The project box is powered by a FULARR MP1584EN DC to DC Buck Converter (4.5-28V In to 0.8-20V Out Step-Down Voltage Regulator) that supplies regulated 5V power to the NodeMCU and the relays (and a few status LEDs). This all runs off a 12V DC nominal solar/LiFePO4 battery system in my off grid cabin.
But, set up and coding the NodeMCU becomes an issue after I solder all the components together as the project has two power input sources; the buck converter attached to VIN and the USB micro port. When I want to update code I need to disconnect the project box from the 12V DC power source and power the whole thing via the USB micro port so I can use the Arduino IDE and watch the serial terminal.
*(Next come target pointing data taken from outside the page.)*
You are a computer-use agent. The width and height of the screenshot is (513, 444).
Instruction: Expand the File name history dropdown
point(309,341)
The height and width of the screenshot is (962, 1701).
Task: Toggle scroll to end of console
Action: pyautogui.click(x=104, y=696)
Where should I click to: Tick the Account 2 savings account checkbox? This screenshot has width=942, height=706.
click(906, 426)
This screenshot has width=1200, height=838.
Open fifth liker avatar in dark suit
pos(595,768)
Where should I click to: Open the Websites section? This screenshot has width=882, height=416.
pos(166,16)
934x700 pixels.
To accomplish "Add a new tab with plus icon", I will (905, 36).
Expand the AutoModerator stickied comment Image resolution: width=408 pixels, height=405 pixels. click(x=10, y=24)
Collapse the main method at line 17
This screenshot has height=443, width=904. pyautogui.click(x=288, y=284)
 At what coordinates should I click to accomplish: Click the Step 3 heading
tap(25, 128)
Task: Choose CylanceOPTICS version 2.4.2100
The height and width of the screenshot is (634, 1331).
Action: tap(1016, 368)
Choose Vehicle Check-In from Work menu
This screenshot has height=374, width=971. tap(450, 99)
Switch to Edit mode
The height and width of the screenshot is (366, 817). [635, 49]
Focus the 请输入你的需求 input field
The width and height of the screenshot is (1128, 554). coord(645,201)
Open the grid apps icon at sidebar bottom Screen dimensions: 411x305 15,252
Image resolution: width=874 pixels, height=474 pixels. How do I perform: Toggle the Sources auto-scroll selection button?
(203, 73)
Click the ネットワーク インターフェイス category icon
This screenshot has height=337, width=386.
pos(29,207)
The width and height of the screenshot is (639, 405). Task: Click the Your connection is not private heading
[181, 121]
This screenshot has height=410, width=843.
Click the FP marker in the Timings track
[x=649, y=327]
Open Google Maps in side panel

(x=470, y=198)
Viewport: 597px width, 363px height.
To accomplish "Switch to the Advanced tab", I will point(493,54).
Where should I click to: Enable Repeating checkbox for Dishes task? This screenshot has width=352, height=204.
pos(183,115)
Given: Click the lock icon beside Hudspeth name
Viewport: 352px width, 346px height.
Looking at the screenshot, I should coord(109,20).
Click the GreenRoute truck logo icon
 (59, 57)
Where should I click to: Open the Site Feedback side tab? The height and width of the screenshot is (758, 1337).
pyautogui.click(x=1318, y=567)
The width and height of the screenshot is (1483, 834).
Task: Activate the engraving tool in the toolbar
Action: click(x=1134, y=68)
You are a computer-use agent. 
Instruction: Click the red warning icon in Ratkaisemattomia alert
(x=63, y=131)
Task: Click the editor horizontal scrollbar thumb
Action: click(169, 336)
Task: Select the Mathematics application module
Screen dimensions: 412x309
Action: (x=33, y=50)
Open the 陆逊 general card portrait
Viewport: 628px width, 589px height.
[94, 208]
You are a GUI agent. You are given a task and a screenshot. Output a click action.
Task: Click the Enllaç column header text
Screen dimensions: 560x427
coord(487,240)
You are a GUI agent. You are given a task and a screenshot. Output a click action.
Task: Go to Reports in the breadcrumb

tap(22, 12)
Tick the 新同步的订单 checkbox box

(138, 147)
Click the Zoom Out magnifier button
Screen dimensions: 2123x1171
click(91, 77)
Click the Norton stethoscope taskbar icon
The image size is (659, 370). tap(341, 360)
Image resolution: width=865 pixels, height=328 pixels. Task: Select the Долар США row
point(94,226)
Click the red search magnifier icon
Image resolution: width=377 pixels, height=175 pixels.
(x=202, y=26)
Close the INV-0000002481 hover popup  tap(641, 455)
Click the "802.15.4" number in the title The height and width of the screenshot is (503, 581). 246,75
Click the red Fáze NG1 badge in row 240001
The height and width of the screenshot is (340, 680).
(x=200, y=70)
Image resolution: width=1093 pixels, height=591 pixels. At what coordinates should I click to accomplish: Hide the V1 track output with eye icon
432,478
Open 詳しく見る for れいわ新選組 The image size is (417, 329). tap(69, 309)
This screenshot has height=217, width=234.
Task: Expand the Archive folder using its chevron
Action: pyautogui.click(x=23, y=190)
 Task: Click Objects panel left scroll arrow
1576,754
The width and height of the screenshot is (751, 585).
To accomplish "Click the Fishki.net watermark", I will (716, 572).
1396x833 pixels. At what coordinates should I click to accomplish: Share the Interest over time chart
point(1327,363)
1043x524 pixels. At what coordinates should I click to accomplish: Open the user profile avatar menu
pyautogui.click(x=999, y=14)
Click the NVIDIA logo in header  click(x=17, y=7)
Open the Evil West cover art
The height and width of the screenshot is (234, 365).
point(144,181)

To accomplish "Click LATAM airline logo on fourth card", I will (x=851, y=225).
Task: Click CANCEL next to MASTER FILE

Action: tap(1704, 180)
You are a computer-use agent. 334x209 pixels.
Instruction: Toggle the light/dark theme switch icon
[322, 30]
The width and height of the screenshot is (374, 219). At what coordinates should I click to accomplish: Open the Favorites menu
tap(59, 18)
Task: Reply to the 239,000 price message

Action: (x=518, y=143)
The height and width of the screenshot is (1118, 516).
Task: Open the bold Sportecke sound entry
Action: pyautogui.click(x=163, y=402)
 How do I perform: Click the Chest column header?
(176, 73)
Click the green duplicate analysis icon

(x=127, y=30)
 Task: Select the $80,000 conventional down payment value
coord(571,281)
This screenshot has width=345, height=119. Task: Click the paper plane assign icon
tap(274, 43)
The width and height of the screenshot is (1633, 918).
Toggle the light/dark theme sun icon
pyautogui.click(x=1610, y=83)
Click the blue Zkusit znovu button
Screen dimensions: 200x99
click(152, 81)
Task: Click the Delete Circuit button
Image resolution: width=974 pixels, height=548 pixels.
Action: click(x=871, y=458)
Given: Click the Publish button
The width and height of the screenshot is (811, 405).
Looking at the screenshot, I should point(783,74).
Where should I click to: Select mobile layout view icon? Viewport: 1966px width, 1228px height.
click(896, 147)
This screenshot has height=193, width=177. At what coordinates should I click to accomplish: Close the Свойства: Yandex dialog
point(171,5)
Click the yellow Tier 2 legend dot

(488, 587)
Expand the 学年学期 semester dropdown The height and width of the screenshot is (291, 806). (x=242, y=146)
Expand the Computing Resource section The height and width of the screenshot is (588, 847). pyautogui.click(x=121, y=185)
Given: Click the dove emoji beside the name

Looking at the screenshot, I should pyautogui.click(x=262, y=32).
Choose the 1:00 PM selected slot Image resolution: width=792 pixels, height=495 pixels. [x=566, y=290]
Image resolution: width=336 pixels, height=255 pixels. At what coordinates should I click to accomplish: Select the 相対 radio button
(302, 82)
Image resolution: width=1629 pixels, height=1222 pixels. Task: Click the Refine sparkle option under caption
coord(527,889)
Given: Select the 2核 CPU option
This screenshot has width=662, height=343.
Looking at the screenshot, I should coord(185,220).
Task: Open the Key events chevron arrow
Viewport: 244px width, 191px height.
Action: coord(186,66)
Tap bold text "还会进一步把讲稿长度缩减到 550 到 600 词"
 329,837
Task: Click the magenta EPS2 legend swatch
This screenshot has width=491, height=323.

What I want to do is build a USB cable that doesn’t supply power at all from my laptop, but simply provides serial communications, which would allow the project box to be powered via the VIN port but still allow me to program and monitor the terminal output using the USB port. I believe it’s risky (or flat-out dangerous) to have NodeMCU connected to power using the VIN pin and USB port simultaneously, even if there is a diode intended to prevent power feedback.
I’ve searched the internet for feedback on if the “no power” USB cable would work, and as usual, find answers that say “sure, it will work fine” and “no way that will work”. I’ve looked at the schematics for the NodeMCU ( HiLetgo ESP8266 NodeMCU CP2102 ESP-12E Dev Board) and it seems like it would work, but I’m no schematic wiz so I thought I’d ask for feedback here.